Heads Up, Ears Down

This blog accurately identifies depictions of violence and cruelty toward animals in films. The purpose is to provide viewers with a reliable guide so that such depictions do not come as unwelcome surprises. Films will be accurately notated, providing a time cue for each incident along with a concise description of the scene and perhaps relevant context surrounding the incident. In order to serve as a useful reference tool, films having no depictions of violence to animals will be included, with an indication that there are no such scenes. This is confirmation that the films have been watched with the stated purpose in mind.


Note that the word depictions figures prominently in the objective. It is a travesty that discussions about cruelty in film usually are derailed by the largely unrelated assertion that no animals really were hurt (true only in some films, dependent upon many factors), and that all this concern is just over a simulation. Not the point, whether true or false. We do not smugly dismiss depictions of five-year-olds being raped because those scenes are only simulations. No, we are appalled that such images are even staged, and we are appropriately horrified that the notion now has been planted into the minds of the weak and cruel.


Depictions of violence or harm to animals are assessed in keeping with our dominant culture, with physical abuse, harmful neglect, and similar mistreatment serving as a base line. This blog does not address extended issues of animal welfare, and as such does not identify scenes of people eating meat or mules pulling plows. The goal is to itemize images that might cause a disturbance in a compassionate household.


These notes provide a heads-up but do not necessarily discourage watching a film because of depicted cruelty. Consuming a piece of art does not make you a supporter of the ideas presented. Your ethical self is created by your public rhetoric and your private actions, not by your willingness to sit through a filmed act of violence.

*Given information*:
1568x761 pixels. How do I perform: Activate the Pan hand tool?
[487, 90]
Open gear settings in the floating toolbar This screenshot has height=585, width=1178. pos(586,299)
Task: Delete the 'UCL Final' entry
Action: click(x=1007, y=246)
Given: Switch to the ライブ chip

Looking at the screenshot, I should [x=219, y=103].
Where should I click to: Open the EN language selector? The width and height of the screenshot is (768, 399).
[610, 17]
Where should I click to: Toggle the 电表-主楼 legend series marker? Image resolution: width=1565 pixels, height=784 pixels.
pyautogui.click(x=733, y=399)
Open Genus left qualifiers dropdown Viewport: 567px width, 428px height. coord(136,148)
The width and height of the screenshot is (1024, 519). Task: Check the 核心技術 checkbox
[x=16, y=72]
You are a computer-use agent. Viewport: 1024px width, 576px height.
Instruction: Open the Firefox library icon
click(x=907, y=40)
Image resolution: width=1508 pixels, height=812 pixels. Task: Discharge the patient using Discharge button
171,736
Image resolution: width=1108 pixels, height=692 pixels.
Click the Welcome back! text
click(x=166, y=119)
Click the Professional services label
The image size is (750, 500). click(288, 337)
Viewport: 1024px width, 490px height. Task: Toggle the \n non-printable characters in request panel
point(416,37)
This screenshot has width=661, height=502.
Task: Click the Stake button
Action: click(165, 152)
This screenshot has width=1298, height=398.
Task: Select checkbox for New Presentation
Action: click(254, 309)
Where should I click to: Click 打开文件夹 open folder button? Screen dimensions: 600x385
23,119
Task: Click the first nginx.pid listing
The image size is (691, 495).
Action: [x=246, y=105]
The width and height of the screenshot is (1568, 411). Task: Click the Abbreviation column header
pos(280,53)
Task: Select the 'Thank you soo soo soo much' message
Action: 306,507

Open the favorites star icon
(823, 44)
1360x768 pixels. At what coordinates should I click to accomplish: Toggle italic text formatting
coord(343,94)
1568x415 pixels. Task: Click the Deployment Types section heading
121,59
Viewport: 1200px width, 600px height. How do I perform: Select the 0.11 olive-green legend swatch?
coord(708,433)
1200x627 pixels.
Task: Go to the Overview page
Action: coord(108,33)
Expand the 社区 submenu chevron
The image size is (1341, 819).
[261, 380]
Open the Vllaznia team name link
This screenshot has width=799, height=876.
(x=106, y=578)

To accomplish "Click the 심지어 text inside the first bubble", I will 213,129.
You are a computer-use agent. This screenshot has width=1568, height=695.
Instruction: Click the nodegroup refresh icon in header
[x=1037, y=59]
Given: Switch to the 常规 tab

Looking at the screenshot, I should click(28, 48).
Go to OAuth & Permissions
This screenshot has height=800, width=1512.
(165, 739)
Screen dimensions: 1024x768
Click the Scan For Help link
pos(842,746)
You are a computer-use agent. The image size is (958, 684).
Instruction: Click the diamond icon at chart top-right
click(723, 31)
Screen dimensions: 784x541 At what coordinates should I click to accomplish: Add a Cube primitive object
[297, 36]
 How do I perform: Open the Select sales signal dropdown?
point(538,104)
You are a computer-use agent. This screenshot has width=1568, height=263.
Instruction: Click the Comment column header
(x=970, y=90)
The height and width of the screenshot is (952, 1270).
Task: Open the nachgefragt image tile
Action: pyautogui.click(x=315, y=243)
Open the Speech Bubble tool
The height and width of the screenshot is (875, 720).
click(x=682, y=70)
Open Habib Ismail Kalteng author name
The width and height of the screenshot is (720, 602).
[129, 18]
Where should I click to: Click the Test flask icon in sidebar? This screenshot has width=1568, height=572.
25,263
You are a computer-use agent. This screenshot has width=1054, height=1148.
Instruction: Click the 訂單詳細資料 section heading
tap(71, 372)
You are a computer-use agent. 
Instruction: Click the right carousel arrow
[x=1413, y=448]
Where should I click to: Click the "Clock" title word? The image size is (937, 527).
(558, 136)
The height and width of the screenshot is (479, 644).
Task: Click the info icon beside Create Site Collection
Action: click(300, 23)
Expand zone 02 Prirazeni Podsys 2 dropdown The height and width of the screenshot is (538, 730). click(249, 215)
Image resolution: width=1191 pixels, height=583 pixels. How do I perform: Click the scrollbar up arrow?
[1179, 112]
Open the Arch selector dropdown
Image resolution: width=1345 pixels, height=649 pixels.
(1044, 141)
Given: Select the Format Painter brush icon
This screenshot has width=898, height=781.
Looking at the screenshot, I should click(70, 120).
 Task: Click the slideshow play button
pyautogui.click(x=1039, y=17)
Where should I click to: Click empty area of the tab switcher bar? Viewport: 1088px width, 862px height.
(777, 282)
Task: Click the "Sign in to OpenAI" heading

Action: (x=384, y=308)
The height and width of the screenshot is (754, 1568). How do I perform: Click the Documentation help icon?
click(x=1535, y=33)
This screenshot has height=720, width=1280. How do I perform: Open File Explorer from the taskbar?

*Problems to solve*:
a - Reproduce the blog description from "These notes provide" up to and including "act of violence.".
b - According to the blog description, what will each film notation provide?
The entries have nothing to do with the blog description.

*Solutions to each task*:
a -
These notes provide a heads-up but do not necessarily discourage watching a film because of depicted cruelty. Consuming a piece of art does not make you a supporter of the ideas presented. Your ethical self is created by your public rhetoric and your private actions, not by your willingness to sit through a filmed act of violence.

b -
- a time cue for each incident
- a concise description of the scene
- perhaps relevant context surrounding the incident